COVID-19 and Malaria
COVID-19 has taken millions of lives around the world, compromised health systems, and placed life-saving programs at risk – including malaria prevention, detection, and treatment.
Despite this unprecedented global challenge – which prompted lockdowns that stopped factory production of critical tools and malaria medicines, made it harder for people to access healthcare, disrupted supply chains and distribution networks, and impacted innovative research and development – the work to end malaria has continued.
Malaria programs have demonstrated resilience to pandemic disruptions and have contributed to the COVID-19 response through their broad network of community health workers, data and surveillance systems, supply chains, and program implementation platforms.
A survey conducted early in the pandemic by the Global Fund to Fight AIDS, Tuberculosis and Malaria showed that 73 percent of malaria programs reported disruption to service delivery in June 2020. Now more than a year into the pandemic, the status of malaria interventions is mixed. While 90 percent of life-saving malaria preventive intervention campaigns remain on track across Africa, Asia, and the Americas, malaria diagnosis and treatment have still not returned to pre-pandemic levels.
The successful adaptation of prevention campaigns is a testament to the historic partnership between donor and endemic countries; significant and sustained financial investments; the financial and technical support of the U.S. President’s Malaria Initiative (PMI), Global Fund, and World Health Organization (WHO); and strong political commitment by leaders around the world to continue the fight against malaria even in the face of the pandemic.
The Global Fund, PMI, the RBM Partnership to End Malaria, WHO, and UNICEF supported the development and communication of early guidance to endemic countries on how they could safely maintain malaria prevention and control services during the pandemic. These organizations and their partners worked diligently to protect the supply chain – from the factory floor to the end user – of malaria prevention, diagnosis, and treatment tools during lockdowns and border closures.
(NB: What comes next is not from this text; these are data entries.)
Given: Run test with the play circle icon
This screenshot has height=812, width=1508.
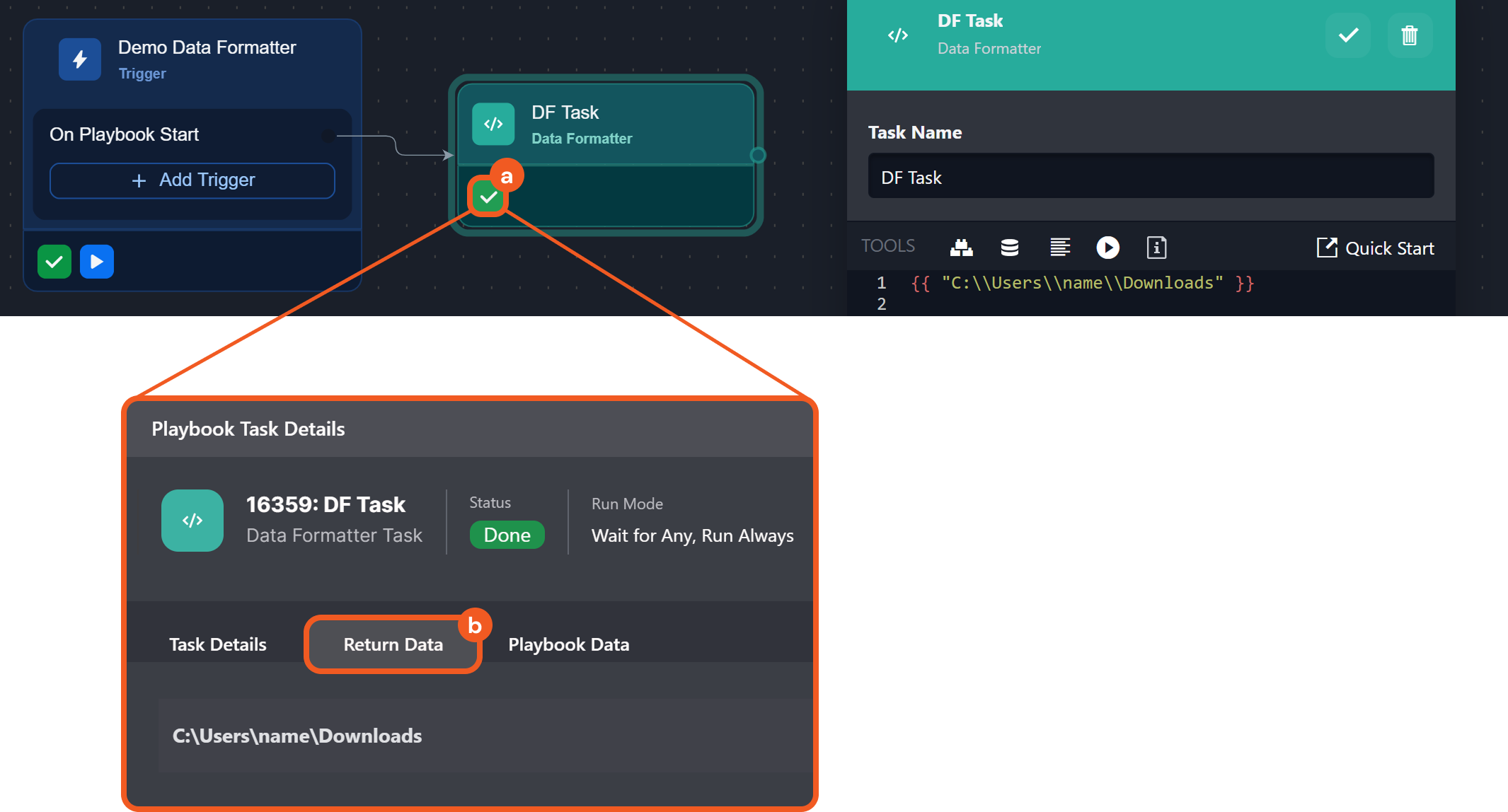Looking at the screenshot, I should (1107, 248).
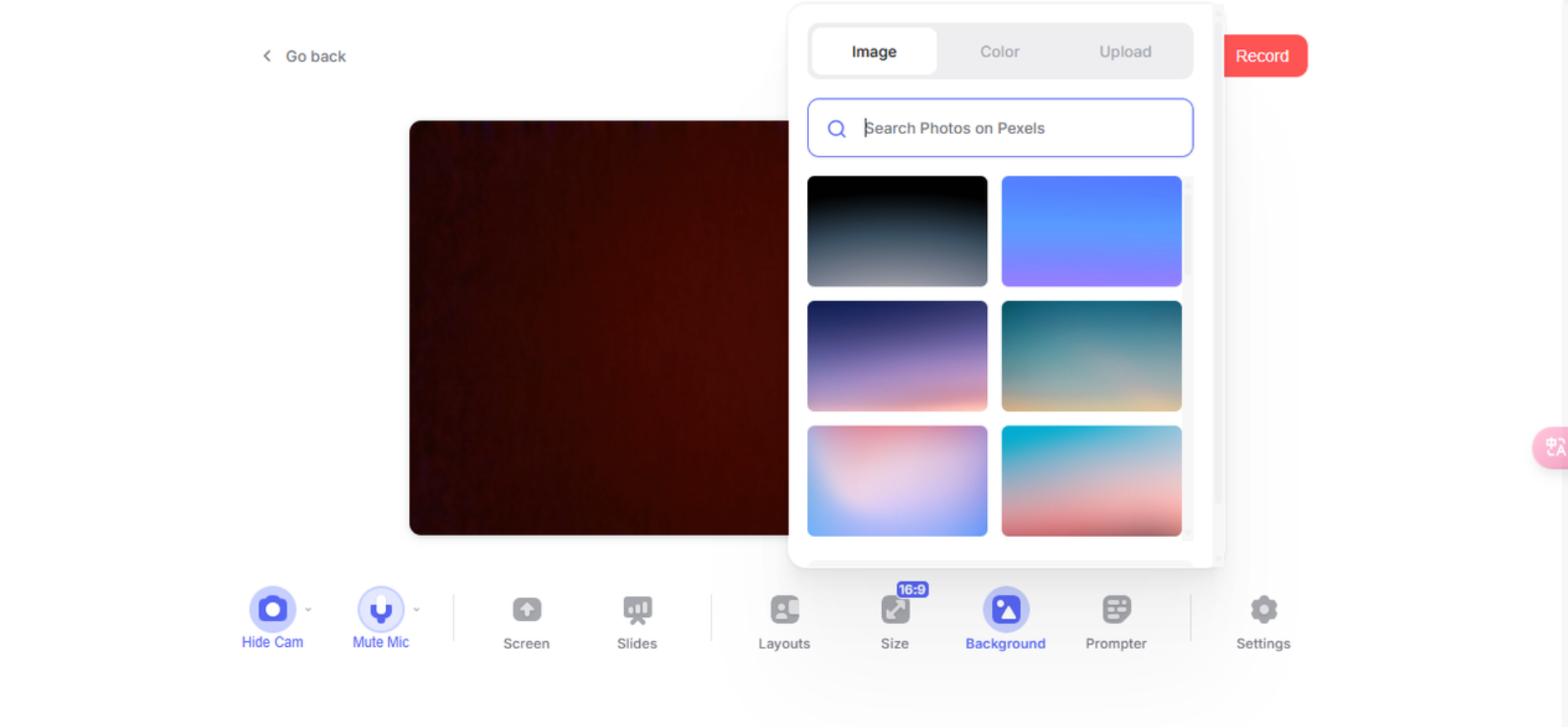
Task: Open the Layouts panel
Action: tap(783, 609)
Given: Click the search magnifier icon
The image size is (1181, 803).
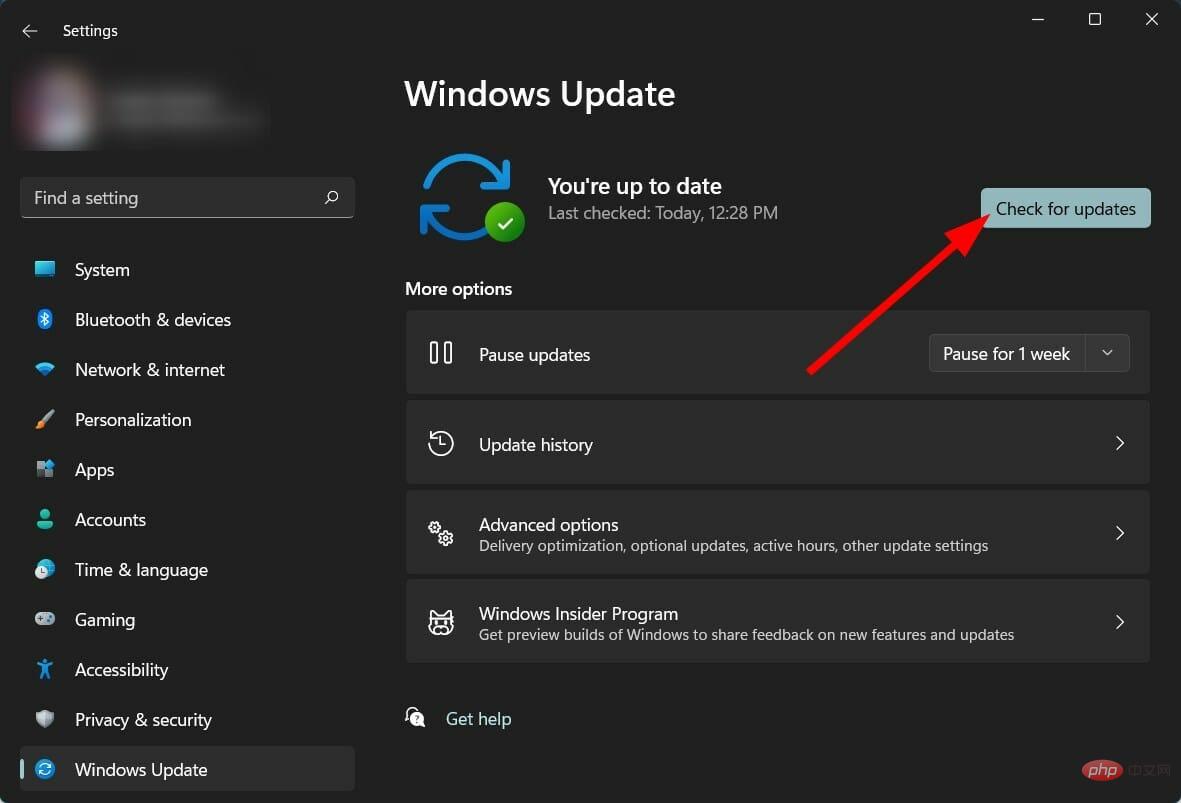Looking at the screenshot, I should pyautogui.click(x=332, y=198).
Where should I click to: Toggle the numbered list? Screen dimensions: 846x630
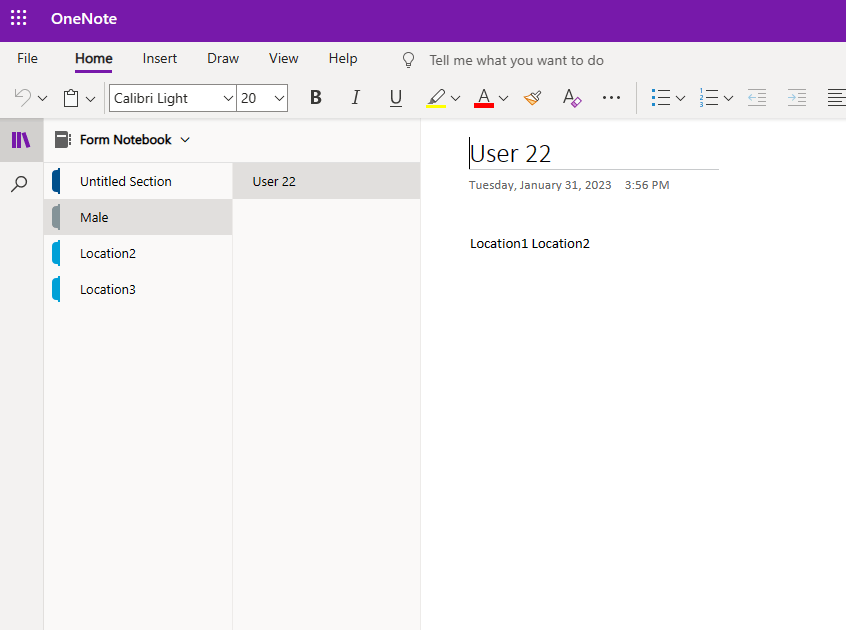coord(711,97)
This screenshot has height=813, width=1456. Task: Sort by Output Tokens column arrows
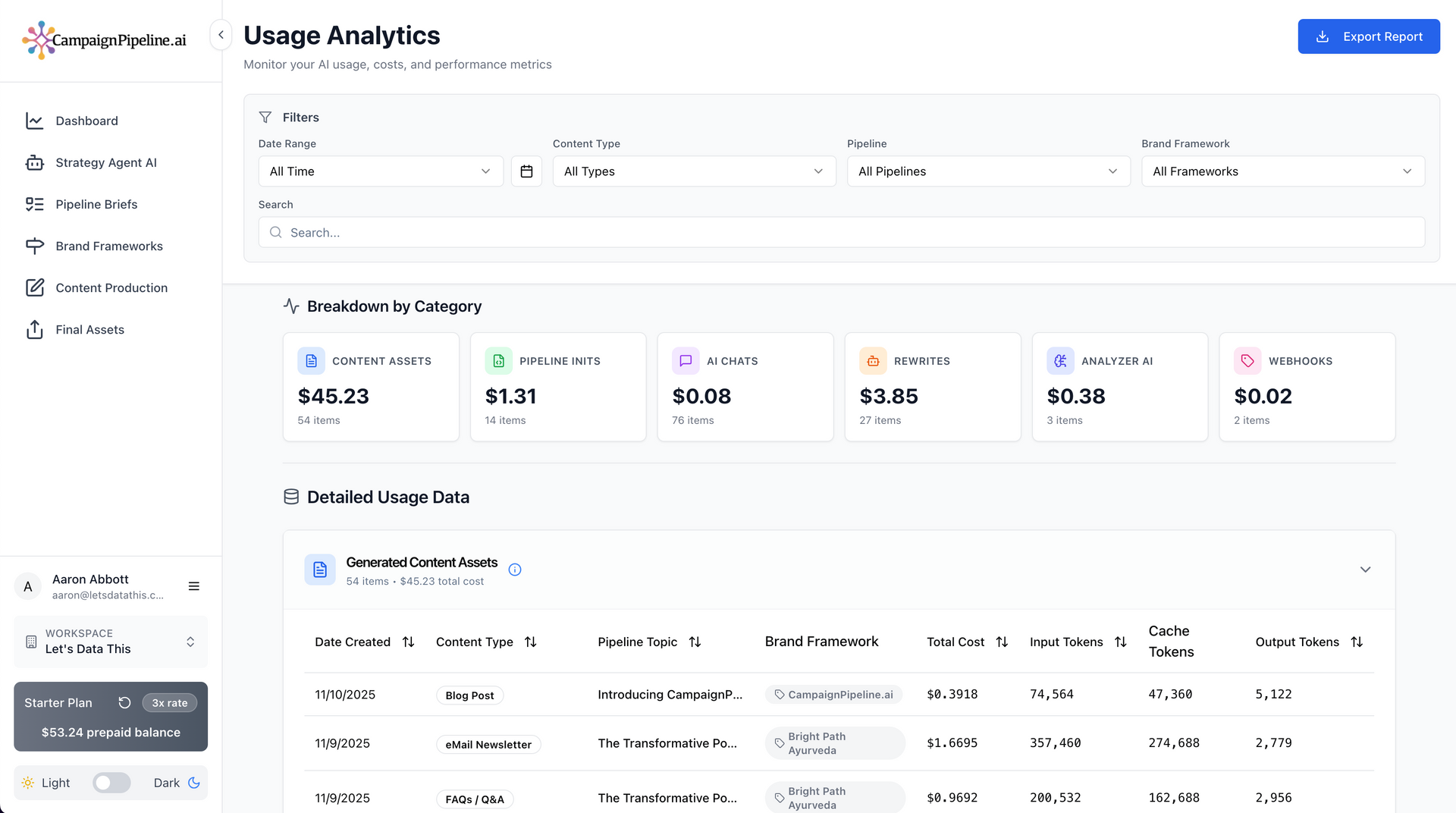[x=1357, y=642]
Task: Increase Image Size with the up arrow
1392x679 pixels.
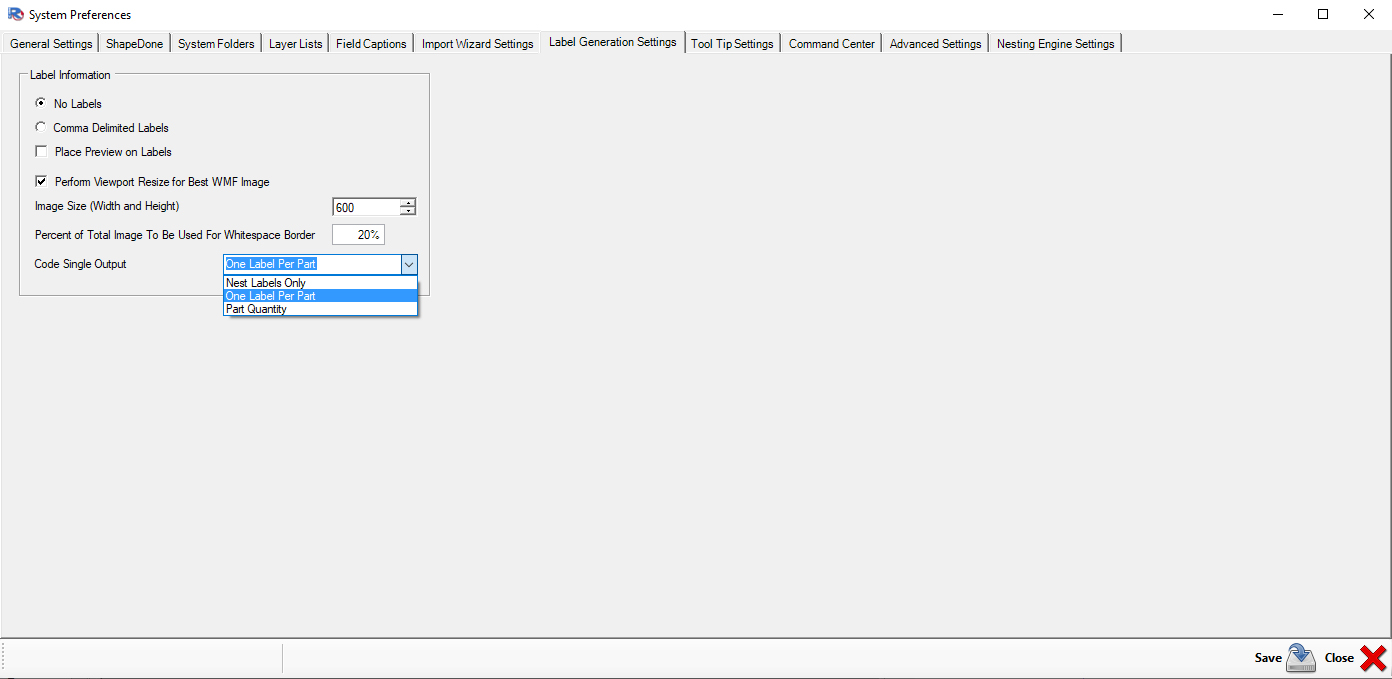Action: click(x=407, y=203)
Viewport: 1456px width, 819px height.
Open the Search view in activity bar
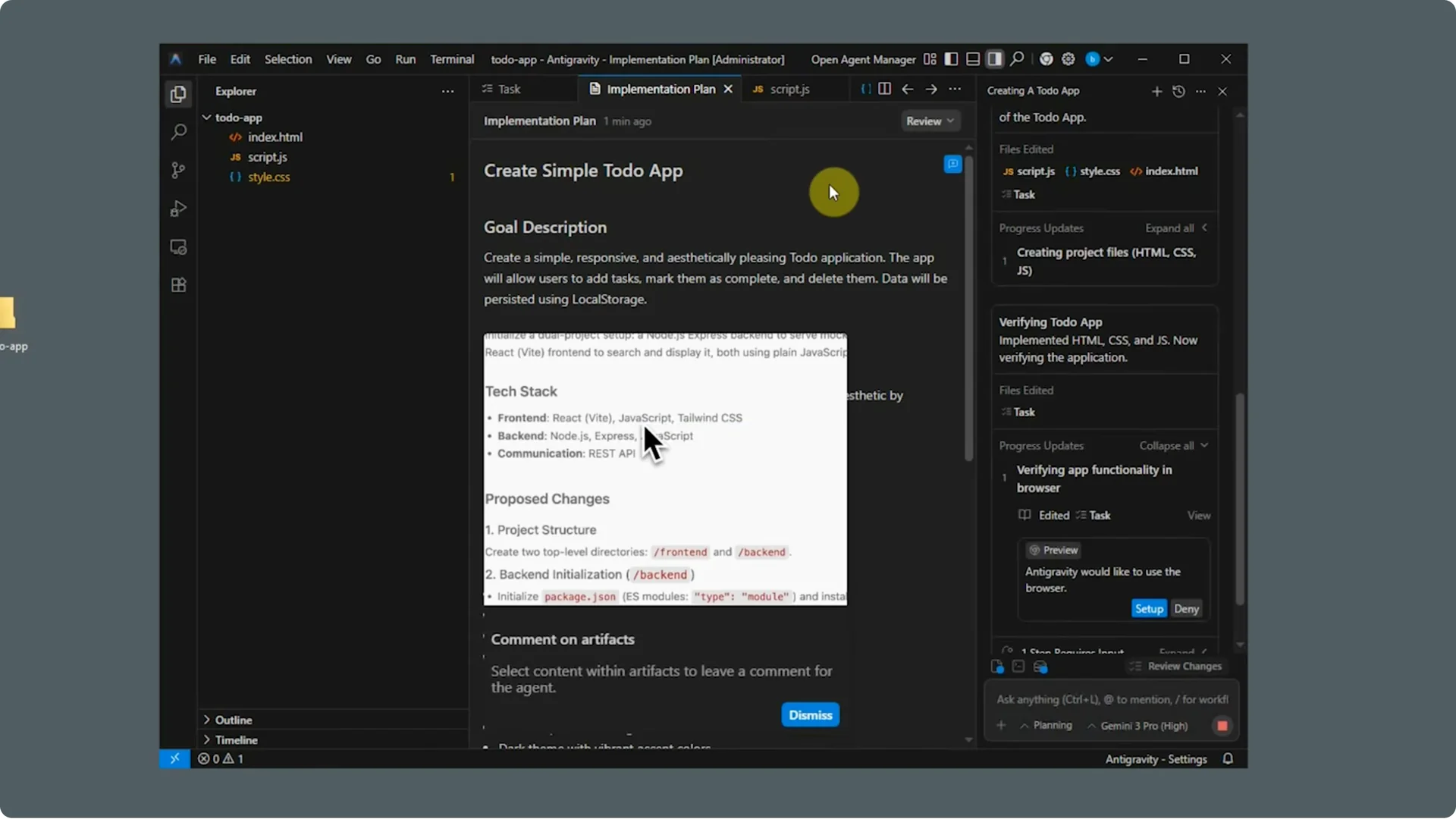178,132
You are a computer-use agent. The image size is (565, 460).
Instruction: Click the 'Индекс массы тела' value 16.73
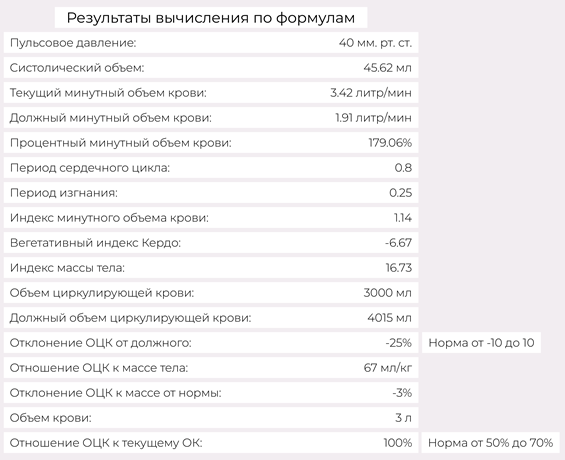(x=399, y=268)
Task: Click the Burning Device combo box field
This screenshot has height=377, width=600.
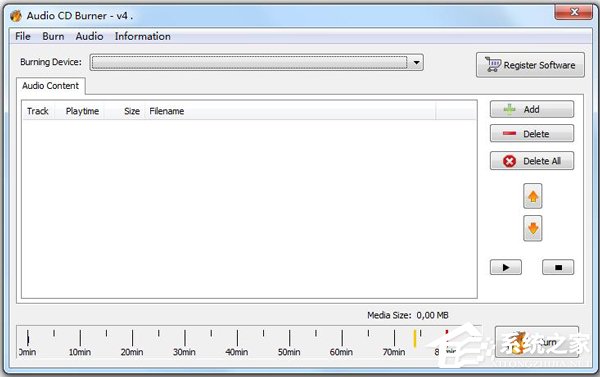Action: 256,62
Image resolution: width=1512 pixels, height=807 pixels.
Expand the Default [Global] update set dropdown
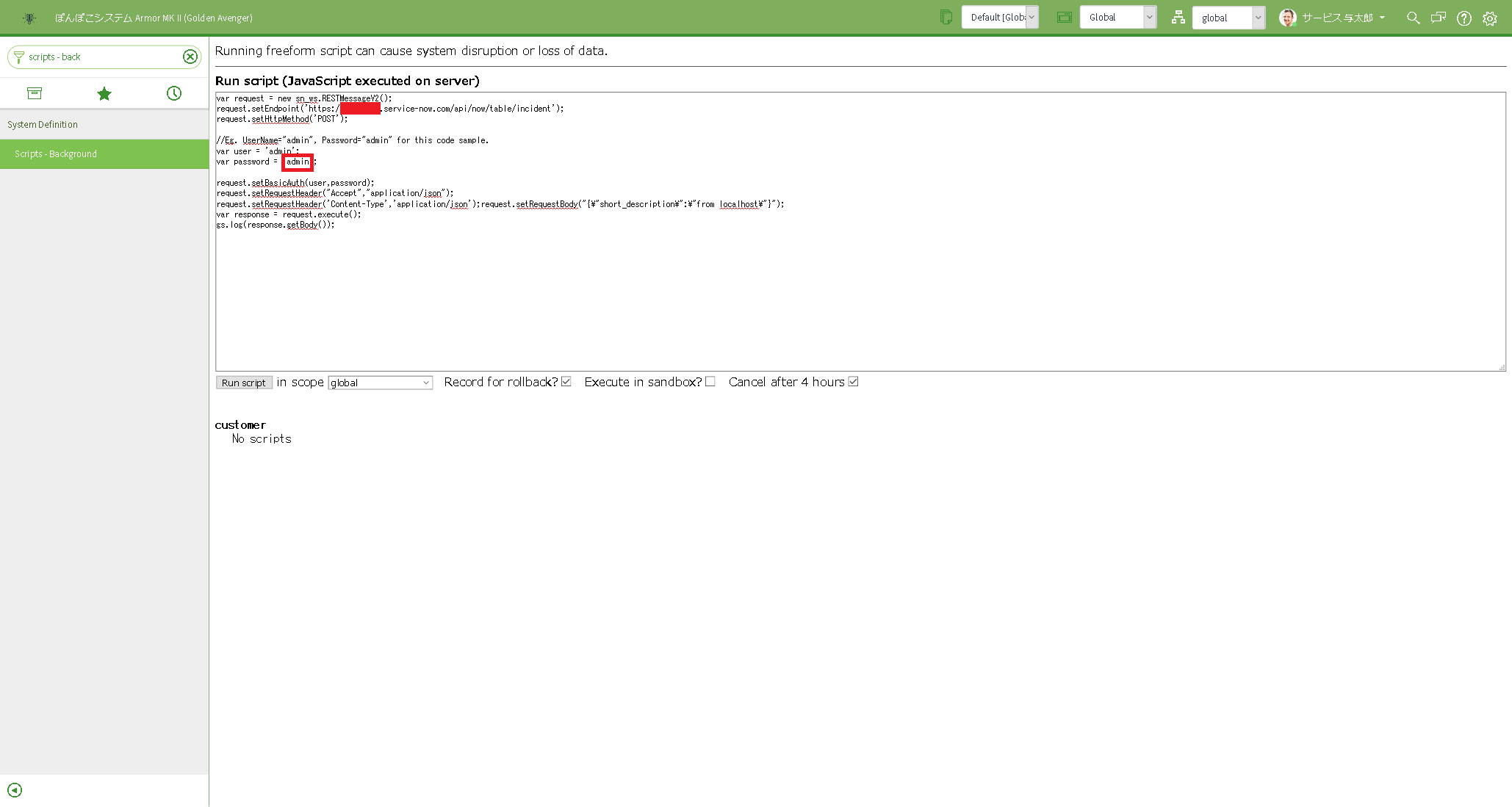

When and where those supply chains and activities were compromised, U.S. funding and support, including from the Bill & Melinda Gates Foundation, contributed to modelling analysis to quantify the potential impact of COVID-19-related service disruptions.
As we’ve seen in the case studies in this report, global efforts to end malaria have had a broad impact beyond this disease and have strengthened health systems around the world. Today, countries have more and better-trained health workers, increased lab capacity and capability, and improved disease surveillance. All of these position countries to better target, monitor, and manage new health threats starting from the community level. These strengthened health systems are more resilient and capable of functioning even during a pandemic as demonstrated across many malaria-endemic countries.
For example, the same community health workers who travel around Ethiopia distributing insecticide-treated bed nets to prevent malaria have gone the extra mile to stop the spread of COVID-19 by safely delivering nets door-to-door and avoiding large gatherings at distribution points during the pandemic. In Uganda, workers with the National Malaria Control Division have gone a step further, delivering not only bed nets to rural areas, but face masks, too. In Cambodia – part of the Greater Mekong Subregion featured in this report – village community health workers do weekly fever screenings that can help sound the alarm on both malaria and COVID-19.
Efforts like these show why so many health leaders around the world have prioritized holding the line against malaria during the pandemic. By continuing life-saving and preventive anti-malaria activities and adapting the way they deliver nets, diagnostics, and medicines to ensure the safety of frontline health workers and communities, countries have shown their resilience and leadership, saving hundreds of thousands of lives from a dual crisis.
The COVID-19 crisis demonstrates the potential impact of epidemics and pandemics on the fight against malaria. It is just one in a series of health emergencies that have challenged malaria efforts over the past two decades, including the West Africa Ebola outbreak and H5N1 influenza. Supply chain and program delays and disruptions caused by such emergencies threaten our goal of reaching a malaria-free world within a generation. But as we’ve also seen during this pandemic, the malaria infrastructure that has been built over decades is critical. It can be leveraged in times of crisis to secure health systems, continue essential services, and contribute to the detection of pandemic threats through its vast diagnostic network in remote locations.